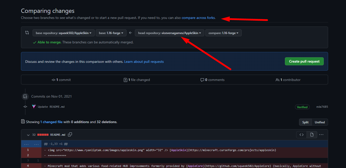346x168 pixels.
Task: Expand hidden lines in the diff gutter
Action: pyautogui.click(x=31, y=144)
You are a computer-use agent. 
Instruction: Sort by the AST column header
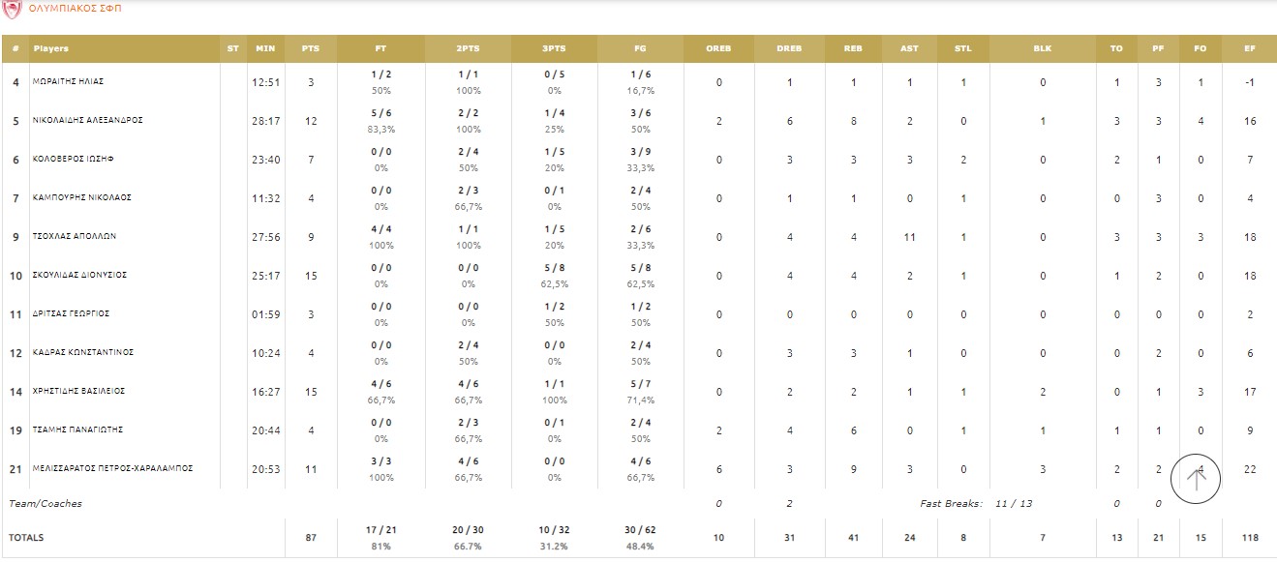(x=909, y=48)
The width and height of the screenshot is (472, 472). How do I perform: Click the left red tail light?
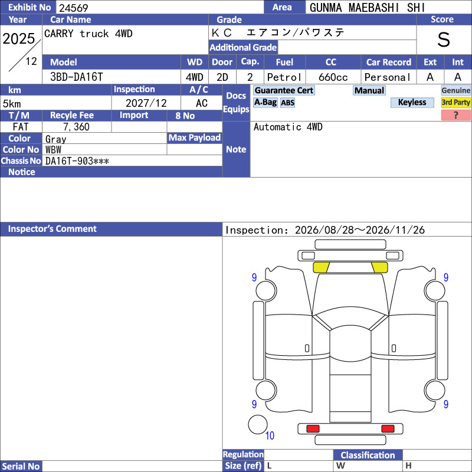coord(313,428)
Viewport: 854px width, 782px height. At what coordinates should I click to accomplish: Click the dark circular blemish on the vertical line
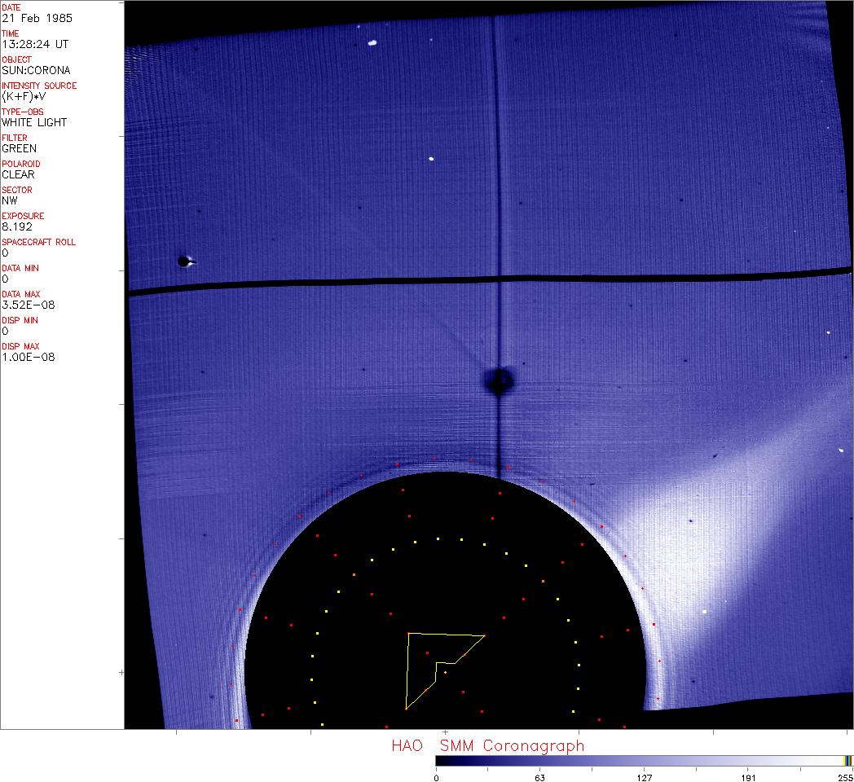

# # # #

What the task requires
Repeat exactly the lines above, starting at the one that contains "Instruction: Sort by the AST column header" and stopping at the last line of the entries, and leave out the pictures.

Completed exercise
Instruction: Sort by the AST column header
(x=909, y=48)
The width and height of the screenshot is (472, 472). How do I perform: Click the left red tail light?
coord(313,428)
Viewport: 854px width, 782px height. At what coordinates should I click to accomplish: Click the dark circular blemish on the vertical line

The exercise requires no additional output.